As there were no significant differences between the performance and expression from the two promoters being tested, the MND vector was chosen as representative for in vivo studies. Lentiviral particles were injected bilaterally into the brain of two affected and two normal 8-month-old animals, rostral to the occipital ridge, aiming for just dorsal to the ventricle (Fig. 3a). Transduction of cells via injection directly into the CSF at the cisterna magnum was also explored in an affected and a control animal.

FIG. 3.

Lentiviral-mediated gene transfer to the sheep brain. (a) Sheep brain and the viral injection site anterior to the occipital ridge. (b, c) Low-power images of GFP-positive transduced cells in the cortex of affected sheep (b) 40 days or (c) 80 days post surgery. Scale bars = 200 μm. (d–g) Transduced GFP-positive cells in affected and control sheep brains. GFP-positive cells colabeled (arrows) with NeuroTrace to label neuronal cell soma red (d, affected; e, control) and astrocytes (f, affected; g, control). Scale bar = 40 μm (d–g). (h–j) Leakage of the virus into the ventricle resulted in widespread transduction of ependymal cells along the ventricular surface in affected sheep shown 80 days post surgery. Transduced cells with large multiprocessed morphology and occasional smaller unipolar cells (arrow) were found in the SVZ (i, j). Scale bars = 200 μm (h) and 100 μm (i, j).

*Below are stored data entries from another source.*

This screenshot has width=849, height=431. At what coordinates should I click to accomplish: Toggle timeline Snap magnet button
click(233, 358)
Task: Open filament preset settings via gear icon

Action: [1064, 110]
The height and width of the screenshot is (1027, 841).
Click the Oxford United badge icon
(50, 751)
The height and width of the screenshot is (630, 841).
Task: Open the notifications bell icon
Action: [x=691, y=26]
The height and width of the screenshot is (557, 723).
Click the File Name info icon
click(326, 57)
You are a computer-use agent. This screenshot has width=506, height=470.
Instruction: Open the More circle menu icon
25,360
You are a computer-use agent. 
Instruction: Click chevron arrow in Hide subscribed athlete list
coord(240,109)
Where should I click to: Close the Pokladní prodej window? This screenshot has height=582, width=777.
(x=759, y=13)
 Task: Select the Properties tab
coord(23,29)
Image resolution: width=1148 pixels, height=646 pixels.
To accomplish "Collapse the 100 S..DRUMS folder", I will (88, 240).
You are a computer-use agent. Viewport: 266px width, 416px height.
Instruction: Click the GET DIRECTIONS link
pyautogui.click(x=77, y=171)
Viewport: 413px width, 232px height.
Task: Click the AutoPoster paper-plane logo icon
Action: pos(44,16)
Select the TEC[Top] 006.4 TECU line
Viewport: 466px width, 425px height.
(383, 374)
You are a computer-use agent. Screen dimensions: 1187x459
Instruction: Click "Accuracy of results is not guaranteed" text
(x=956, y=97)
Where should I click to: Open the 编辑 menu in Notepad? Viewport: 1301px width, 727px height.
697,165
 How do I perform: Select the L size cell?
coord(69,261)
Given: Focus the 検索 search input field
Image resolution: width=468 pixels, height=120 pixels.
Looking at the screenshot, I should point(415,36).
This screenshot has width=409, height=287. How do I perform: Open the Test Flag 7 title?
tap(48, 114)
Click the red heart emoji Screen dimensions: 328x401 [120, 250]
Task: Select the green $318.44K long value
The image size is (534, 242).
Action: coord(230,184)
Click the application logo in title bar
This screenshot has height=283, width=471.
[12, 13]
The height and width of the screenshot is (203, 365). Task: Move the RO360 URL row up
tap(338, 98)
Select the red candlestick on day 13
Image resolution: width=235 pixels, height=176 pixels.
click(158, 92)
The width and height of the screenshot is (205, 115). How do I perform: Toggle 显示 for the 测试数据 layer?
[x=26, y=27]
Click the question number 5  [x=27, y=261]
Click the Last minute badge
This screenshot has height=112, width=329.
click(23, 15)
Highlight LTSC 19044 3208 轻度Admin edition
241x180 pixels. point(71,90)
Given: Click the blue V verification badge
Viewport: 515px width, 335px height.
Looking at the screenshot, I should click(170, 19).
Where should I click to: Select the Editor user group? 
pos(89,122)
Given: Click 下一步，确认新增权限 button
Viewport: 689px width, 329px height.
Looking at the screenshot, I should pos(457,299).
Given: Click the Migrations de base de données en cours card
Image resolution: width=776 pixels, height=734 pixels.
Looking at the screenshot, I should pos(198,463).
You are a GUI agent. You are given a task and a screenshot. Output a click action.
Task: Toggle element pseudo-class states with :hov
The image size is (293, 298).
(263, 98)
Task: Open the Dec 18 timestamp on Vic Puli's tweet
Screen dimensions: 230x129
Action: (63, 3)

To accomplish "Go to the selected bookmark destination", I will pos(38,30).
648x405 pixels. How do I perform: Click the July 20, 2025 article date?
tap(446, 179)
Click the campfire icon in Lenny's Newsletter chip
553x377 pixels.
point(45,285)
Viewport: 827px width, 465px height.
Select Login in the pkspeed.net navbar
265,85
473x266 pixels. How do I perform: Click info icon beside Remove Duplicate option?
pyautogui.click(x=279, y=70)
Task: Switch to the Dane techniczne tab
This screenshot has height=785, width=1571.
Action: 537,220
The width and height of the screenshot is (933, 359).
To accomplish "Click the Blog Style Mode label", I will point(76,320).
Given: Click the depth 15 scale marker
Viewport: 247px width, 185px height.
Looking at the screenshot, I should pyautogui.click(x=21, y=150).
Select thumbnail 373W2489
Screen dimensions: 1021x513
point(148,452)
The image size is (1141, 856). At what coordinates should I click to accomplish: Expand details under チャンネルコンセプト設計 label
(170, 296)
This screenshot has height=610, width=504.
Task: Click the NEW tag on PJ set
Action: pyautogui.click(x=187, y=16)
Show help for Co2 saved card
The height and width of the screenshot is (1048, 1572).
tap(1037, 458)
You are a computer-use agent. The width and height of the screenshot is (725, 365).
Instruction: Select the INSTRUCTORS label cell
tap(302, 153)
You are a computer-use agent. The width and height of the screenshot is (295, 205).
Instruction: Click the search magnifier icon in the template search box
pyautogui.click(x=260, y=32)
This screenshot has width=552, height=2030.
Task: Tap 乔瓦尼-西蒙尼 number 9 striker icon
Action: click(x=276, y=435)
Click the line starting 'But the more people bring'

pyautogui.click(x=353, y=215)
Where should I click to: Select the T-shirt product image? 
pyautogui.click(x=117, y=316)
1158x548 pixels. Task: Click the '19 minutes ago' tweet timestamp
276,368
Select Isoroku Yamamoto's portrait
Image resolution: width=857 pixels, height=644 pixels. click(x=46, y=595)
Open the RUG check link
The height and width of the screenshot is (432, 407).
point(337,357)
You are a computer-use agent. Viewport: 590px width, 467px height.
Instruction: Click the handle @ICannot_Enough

None of the sheep showed ill effects from the injections. Recovery from the anesthesia was uneventful, and all the animals resumed normal eating within 24 hr. Rectal temperatures remained normal throughout the 3 weeks they were monitored after the operations. Growth rates and general condition remained the same as those of the uninjected controls.

Brains were taken from a control and an affected animal 40 days after the intracerebral injections and from the other pair after 80 days. Immunohistochemistry revealed GFP expression in cells along the extent of the needle track through the line of the injection (Fig. 3b and c) from all four animals. The intense fluorescence and high density of expressing cells at the injection site suggested potent lentivirus transduction, which declined further away from the center of injection. GFP-positive cells were detected in the brain parenchyma up to 2.5 mm rostral-caudal and lateral to the injection site. Both neurons (Fig. 3d and e) and astrocytes (Fig. 3f and g) were similarly transduced in affected and normal sheep brain.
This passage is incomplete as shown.